Issuer Free Writing Prospectus

Filed Pursuant to Rule 433

Registration No. 333-220967

Dated October 16, 2017

Relating to Preliminary Prospectus

Dated October 16, 2017

PRICING TERM SHEET

8.50% Series B Fixed-to-Floating Rate Cumulative Redeemable Perpetual Preferred Units

(Liquidation Preference $25.00 per Unit)

October 16, 2017

Issuer: Teekay LNG Partners L.P.
Securities Offered: Series B Fixed-to-Floating Rate Cumulative Redeemable Perpetual Preferred Units (the “Series B Preferred Units”)
Number of Firm Units: 6,000,000 units
Number of Option Units: 900,000 units
Public Offering Price: $25.00 per unit; $150,000,000 total (assuming no exercise of the option to purchase additional units)
Underwriting Discounts: $0.7875 per unit; $4,725,000 total (assuming no exercise of the option to purchase additional units)
Maturity Date: Perpetual (unless redeemed by the Issuer on or after October 15, 2027)
Ratings: The Series B Preferred Units will not be rated by any nationally recognized statistical rating organization.
Trade Date: October 16, 2017
Settlement Date: October 23, 2017 ( T+5 )
Liquidation Preference: $25.00, plus accrued and unpaid distributions
Distribution Rate: From and including the original issue date to, but not including, October 15, 2027, the distribution rate for the Series B Preferred Units will be 8.50% per annum per $25.00 of the liquidation preference per unit (equal to $2.1250
per unit per annum). From and including October 15, 2027, the distribution rate will be a floating rate equal to three-month LIBOR plus a spread of 624.1 basis points per annum per $25.00 of liquidation preference per
unit.

| Distribution Payment Dates: | Quarterly on each January 15, April 15, July 15 and October 15. The initial distribution on the Series B Preferred Units offered hereby will be payable on January 15, 2018 in an amount equal to $0.40139 per unit. | | --- | --- | | Optional Redemption: | On or after October 15, 2027, the Issuer may, at its option, redeem the Series B Preferred Units, in whole or in part, at any time or from time to time, at a redemption price of $25.00 per unit plus an amount equal to all accumulated and unpaid distributions thereon to the date of redemption. | | CUSIP/ISIN: | Y8564M 204 / MHY8564M2048 | | Joint Book-Running Managers: | Morgan Stanley & Co. LLC UBS Securities LLC | | Co-Managers: | ABN AMRO Securities (USA) LLC Credit Agricole Securities (USA) Inc. Danske Markets Inc. ING Financial Markets LLC | | Listing: | The Issuer intends to file an application to list the Series B Preferred Units on the New York Stock Exchange under the symbol “TGPPRB”. If the application is approved, trading of the Series B Preferred Units on the New York Stock Exchange is expected to commence within 30 days after their original issue date. |

ADDITIONAL INFORMATION:

All information (including financial information) presented in the Preliminary Prospectus is deemed to have changed to the extent affected by the changes described herein.

Dataset content ::
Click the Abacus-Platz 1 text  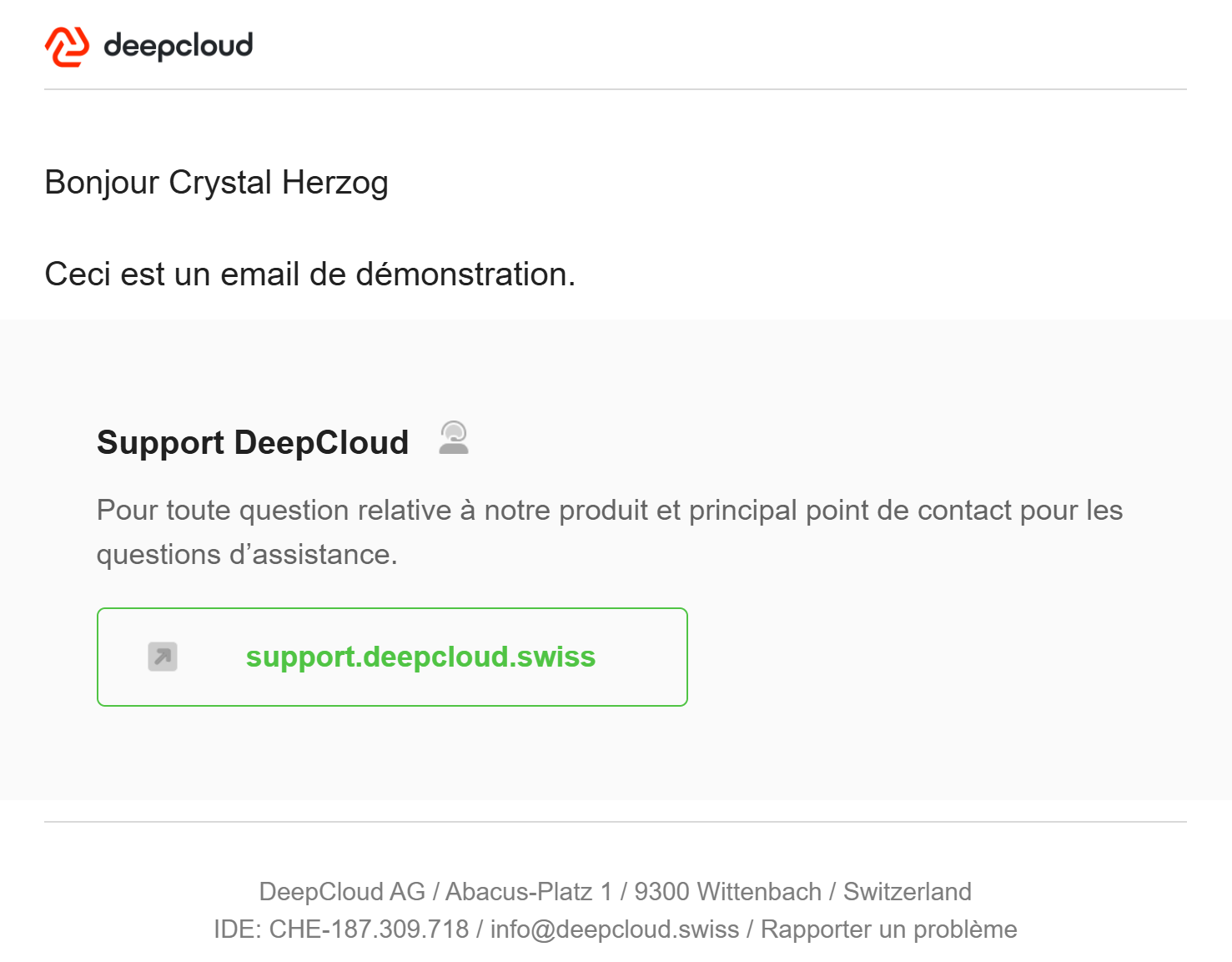click(x=529, y=891)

Goal 1 :: Transcribe the pricing term sheet from "Maturity Date: Perpetual" to "statistical rating organization.".
Goal 2 :: List every firm the pricing term sheet names as a co-manager.

Exercise answer 1 ::
Maturity Date: Perpetual (unless redeemed by the Issuer on or after October 15, 2027)
Ratings: The Series B Preferred Units will not be rated by any nationally recognized statistical rating organization.

Exercise answer 2 ::
ABN AMRO Securities (USA) LLC
Credit Agricole Securities (USA) Inc.
Danske Markets Inc.
ING Financial Markets LLC